Stored records:
..............................
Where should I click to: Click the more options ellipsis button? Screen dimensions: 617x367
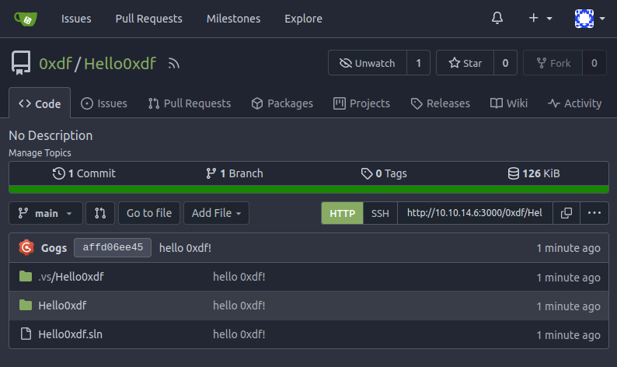click(594, 212)
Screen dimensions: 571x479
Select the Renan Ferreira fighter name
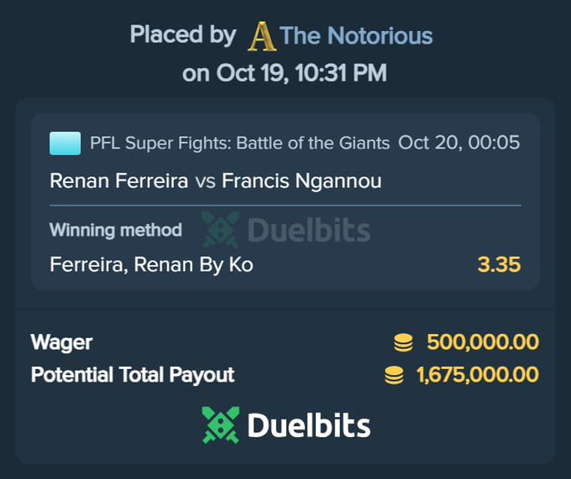pos(119,180)
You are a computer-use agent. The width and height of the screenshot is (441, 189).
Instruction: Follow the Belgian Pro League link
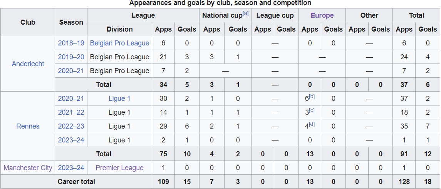click(x=119, y=43)
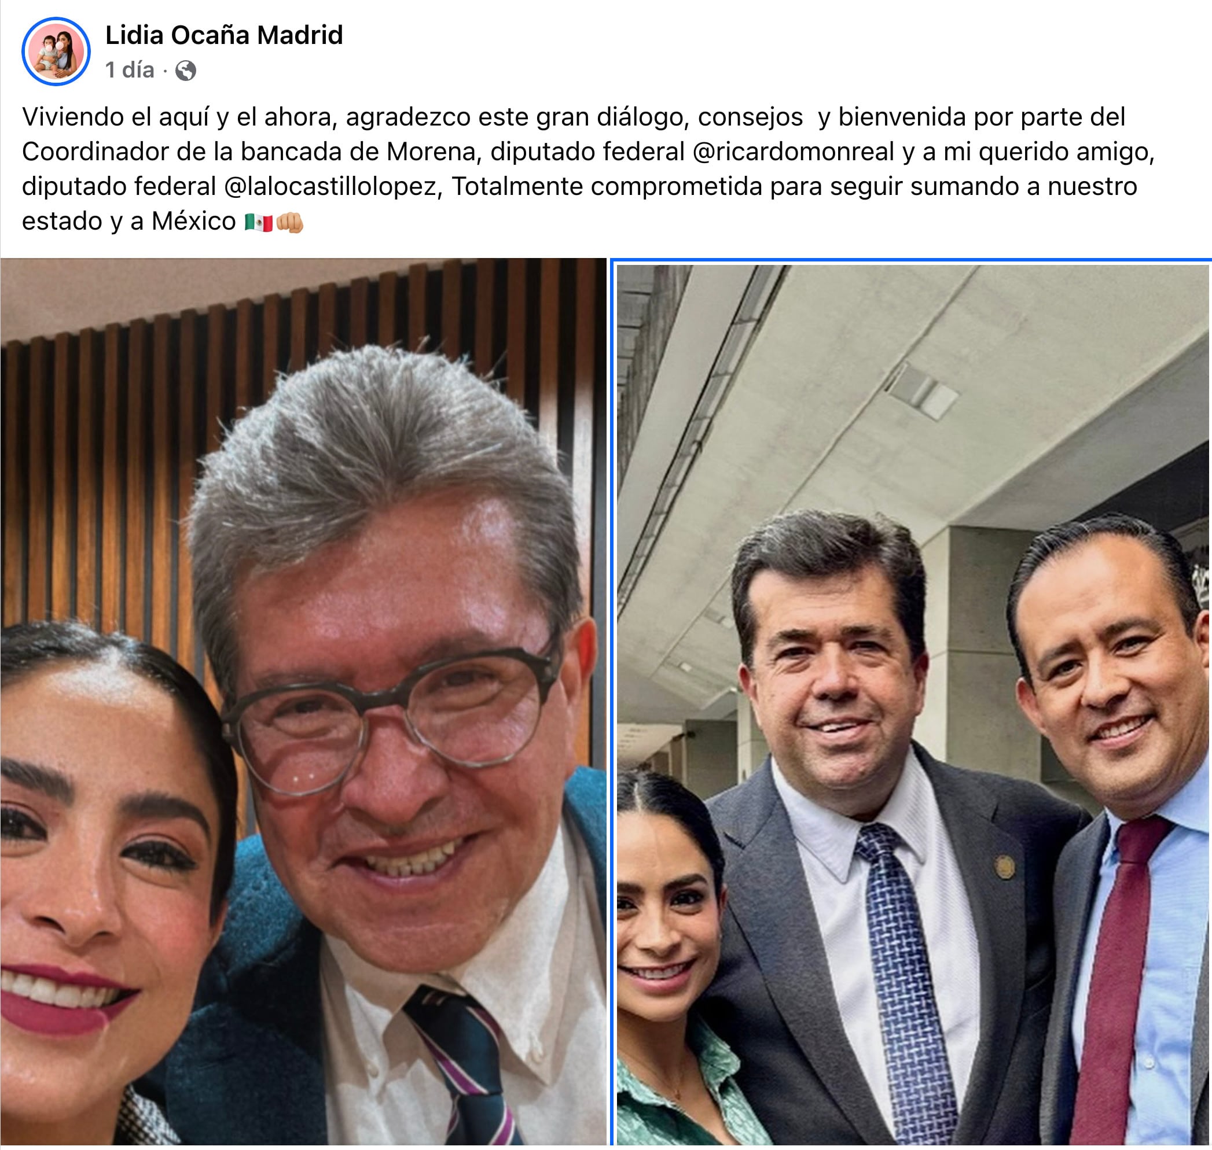Image resolution: width=1212 pixels, height=1150 pixels.
Task: Click the Mexican flag emoji
Action: (x=258, y=222)
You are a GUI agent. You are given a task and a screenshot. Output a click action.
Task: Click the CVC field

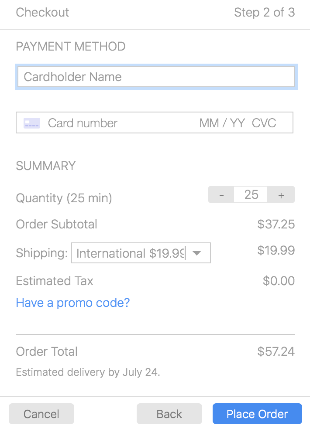click(x=264, y=123)
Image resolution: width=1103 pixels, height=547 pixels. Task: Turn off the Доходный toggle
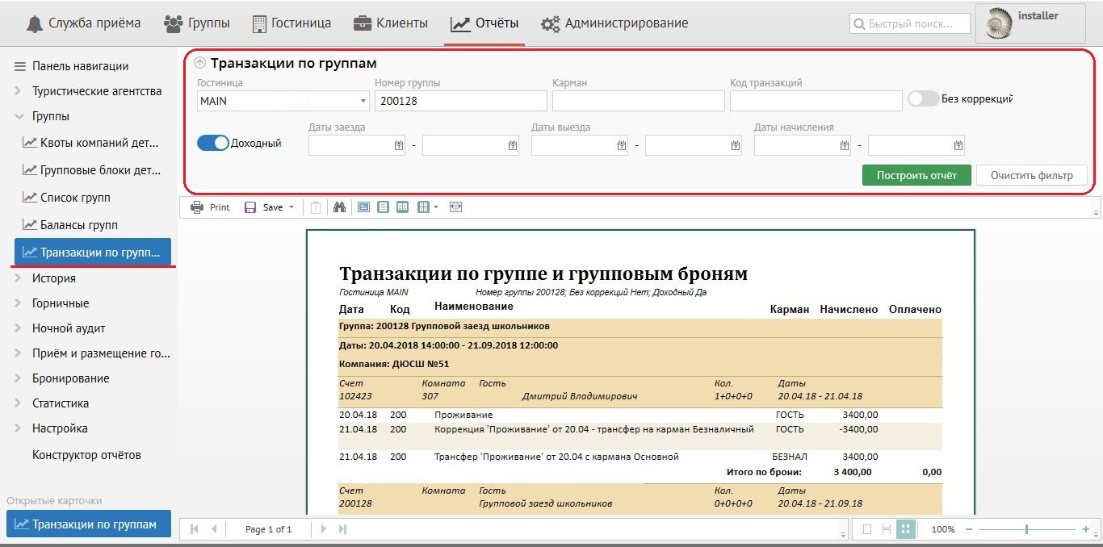(213, 143)
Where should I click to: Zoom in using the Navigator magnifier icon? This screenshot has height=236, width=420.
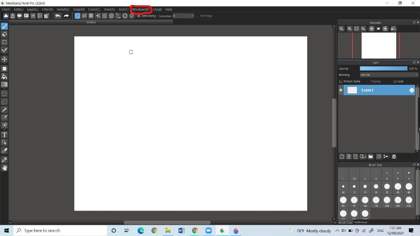(x=349, y=29)
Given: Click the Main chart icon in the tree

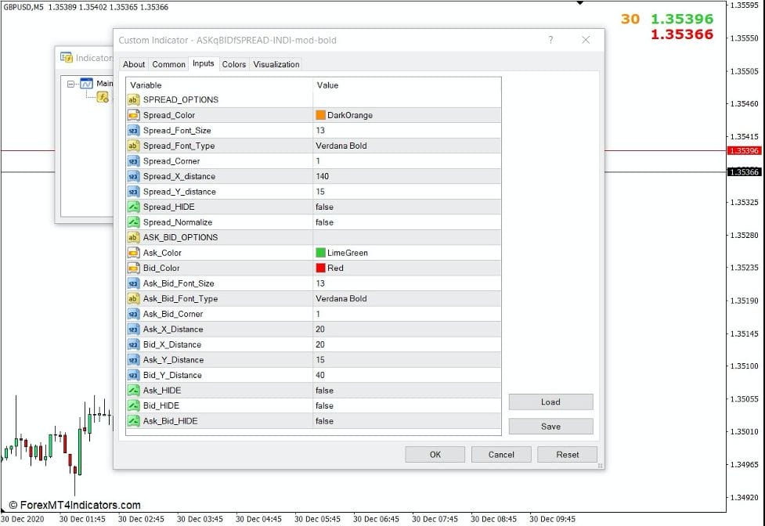Looking at the screenshot, I should [87, 83].
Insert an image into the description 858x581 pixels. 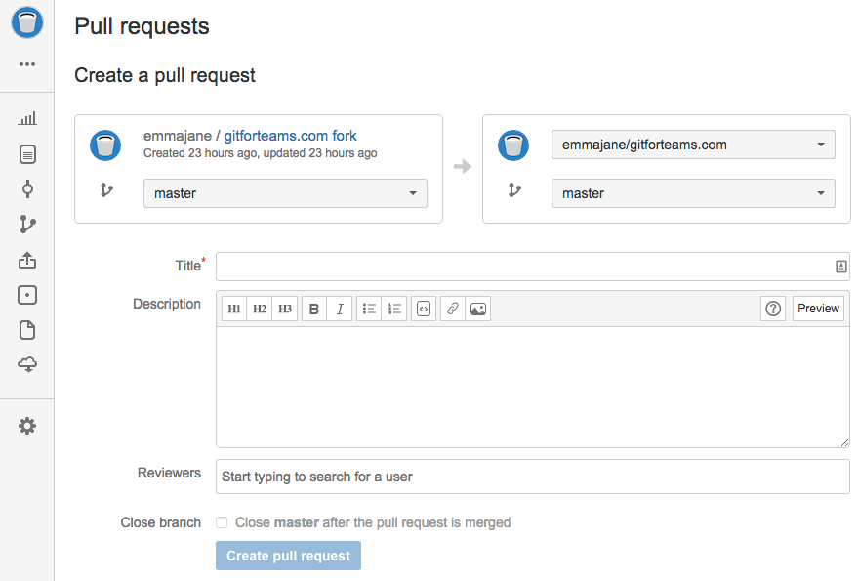click(x=477, y=309)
..............................
• _WHAT THE EXERCISE ASKS_:
The answer must consist of every line from the entries that holds the string "agent".

• _EXPECTED ANSWER_:
You are a computer-use agent. The width and height of the screenshot is (441, 189).
You are a GUI agent. You are given a task and a screenshot. Output a click action.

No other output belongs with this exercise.